We will now derive the probability that a given observation is part of a bootstrap sample. Suppose that we obtain a bootstrap sample from a set of n observations.
2(a) What is the probability that the first bootstrap observation is not the jth observation from the original sample? Justify your answer.
The probability that the jth observation is the first bootstrap sample is 1/n, so the probability that the jth observation is not the first bootstrap sample is 1 - 1/n.
2(b) What is the probability that the second bootstrap observation is not the jth observation from the original sample?
The probability that the jth observation is the second bootstrap sample is 1/n, so the probability that the jth observation is not the second bootstrap sample is 1 - 1/n.
2(c) Argue that the probability that the jth observation is not in the bootstrap sample is (1 - 1/n)^n.

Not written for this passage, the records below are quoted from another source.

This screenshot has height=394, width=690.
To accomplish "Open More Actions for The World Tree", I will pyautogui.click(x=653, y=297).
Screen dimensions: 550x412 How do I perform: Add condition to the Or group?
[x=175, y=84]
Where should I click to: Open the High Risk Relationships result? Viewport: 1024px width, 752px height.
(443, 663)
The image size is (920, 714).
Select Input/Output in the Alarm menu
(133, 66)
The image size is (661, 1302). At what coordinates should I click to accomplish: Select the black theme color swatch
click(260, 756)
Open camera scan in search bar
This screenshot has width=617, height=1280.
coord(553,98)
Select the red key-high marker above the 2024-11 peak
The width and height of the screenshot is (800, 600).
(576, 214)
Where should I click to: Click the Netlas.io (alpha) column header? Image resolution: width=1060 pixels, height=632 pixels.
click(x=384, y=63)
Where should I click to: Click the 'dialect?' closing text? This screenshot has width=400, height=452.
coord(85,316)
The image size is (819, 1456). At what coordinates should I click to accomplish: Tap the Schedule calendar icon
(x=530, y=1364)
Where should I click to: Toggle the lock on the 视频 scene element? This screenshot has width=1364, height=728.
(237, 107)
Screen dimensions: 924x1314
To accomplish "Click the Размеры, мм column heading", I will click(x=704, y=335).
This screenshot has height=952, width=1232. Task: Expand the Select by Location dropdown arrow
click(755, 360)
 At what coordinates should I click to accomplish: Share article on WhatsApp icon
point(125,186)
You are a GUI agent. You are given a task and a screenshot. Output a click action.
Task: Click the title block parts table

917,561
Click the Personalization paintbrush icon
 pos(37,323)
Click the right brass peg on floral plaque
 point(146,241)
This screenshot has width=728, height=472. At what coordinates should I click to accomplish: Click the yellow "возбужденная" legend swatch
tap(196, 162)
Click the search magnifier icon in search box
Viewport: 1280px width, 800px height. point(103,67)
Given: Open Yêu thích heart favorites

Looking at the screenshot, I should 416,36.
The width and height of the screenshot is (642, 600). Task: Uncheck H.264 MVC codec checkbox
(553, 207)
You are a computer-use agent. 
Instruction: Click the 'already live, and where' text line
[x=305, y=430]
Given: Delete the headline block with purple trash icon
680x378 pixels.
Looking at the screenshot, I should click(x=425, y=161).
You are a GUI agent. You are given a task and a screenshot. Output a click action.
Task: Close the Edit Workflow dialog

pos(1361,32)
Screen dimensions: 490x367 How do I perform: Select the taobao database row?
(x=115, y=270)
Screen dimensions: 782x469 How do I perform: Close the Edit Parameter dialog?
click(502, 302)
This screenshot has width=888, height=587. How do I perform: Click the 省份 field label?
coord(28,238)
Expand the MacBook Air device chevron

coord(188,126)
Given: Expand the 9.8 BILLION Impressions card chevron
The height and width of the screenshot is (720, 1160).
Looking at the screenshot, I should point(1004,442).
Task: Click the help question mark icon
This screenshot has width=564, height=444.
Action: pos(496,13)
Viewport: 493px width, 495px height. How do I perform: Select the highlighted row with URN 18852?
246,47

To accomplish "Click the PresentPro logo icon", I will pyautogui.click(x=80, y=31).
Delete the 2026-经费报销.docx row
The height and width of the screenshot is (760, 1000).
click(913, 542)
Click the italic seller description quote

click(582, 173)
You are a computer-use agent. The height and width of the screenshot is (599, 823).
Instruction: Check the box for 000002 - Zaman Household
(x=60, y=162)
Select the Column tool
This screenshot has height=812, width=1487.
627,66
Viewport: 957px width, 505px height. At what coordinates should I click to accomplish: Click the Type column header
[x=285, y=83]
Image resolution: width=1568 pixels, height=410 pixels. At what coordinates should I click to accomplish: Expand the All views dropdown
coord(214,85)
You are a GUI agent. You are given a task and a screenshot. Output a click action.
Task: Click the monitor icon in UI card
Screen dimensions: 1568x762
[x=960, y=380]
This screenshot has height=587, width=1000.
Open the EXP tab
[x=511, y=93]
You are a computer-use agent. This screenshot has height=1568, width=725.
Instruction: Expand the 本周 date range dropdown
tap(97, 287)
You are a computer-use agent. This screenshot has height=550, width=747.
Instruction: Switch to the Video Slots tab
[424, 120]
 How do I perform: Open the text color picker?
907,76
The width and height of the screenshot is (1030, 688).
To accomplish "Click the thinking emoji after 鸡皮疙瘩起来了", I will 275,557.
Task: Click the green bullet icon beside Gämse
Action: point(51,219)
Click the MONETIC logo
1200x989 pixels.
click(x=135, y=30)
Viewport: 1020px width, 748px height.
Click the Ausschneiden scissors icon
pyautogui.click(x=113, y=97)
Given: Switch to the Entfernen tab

As we are using sampling with replacement to generate the bootstrap sample, the selection probabilities are independent; so Probability(Observation j is not the first bootstrap observation, Observation j is not the second bootstrap observation, …, Observation j is not the nth bootstrap observation) = Probability(Observation j is not the first bootstrap observation) * Probability(Observation j is not the second bootstrap observation) * … * Probability(Observation j is not the nth bootstrap observation).
2(d) When n = 5, what is the probability that the jth observation is in the bootstrap sample?
For n = 5, 1 - (1 - 1/n)^n = 1 - (1 - 1/5)^5 = 0.67232
2(e) When n = 100, what is the probability that the jth observation is in the bootstrap sample?
For n = 100, 1 - (1 - 1/n)^n = 1 - (1 - 1/100)^100 = 0.6339677
2(f) When n = 10,000, what is the probability that the jth observation is in the bootstrap sample?
For n = 10000, 1 - (1 - 1/n)^n = 1 - (1 - 1/10000)^10000 = 0.632139
2(g) Create a plot that displays, for each integer value of n from 1 to 100,000, the probability that the jth observation is in the bootstrap sample. Comment on what you observe.
n = 1:100000
plot(n, 1 - (1 - 1/n)^n, typ = "l", log = "x")
abline(h = 1 - exp(-1), lty = "dotted")
The limit of (1 - 1/n)^n as n goes to infinity is exp(-1); so as n gets larger we see 1 - (1 - 1/n)^n approach 1 - exp(-1), which is approximately equal to 0.632.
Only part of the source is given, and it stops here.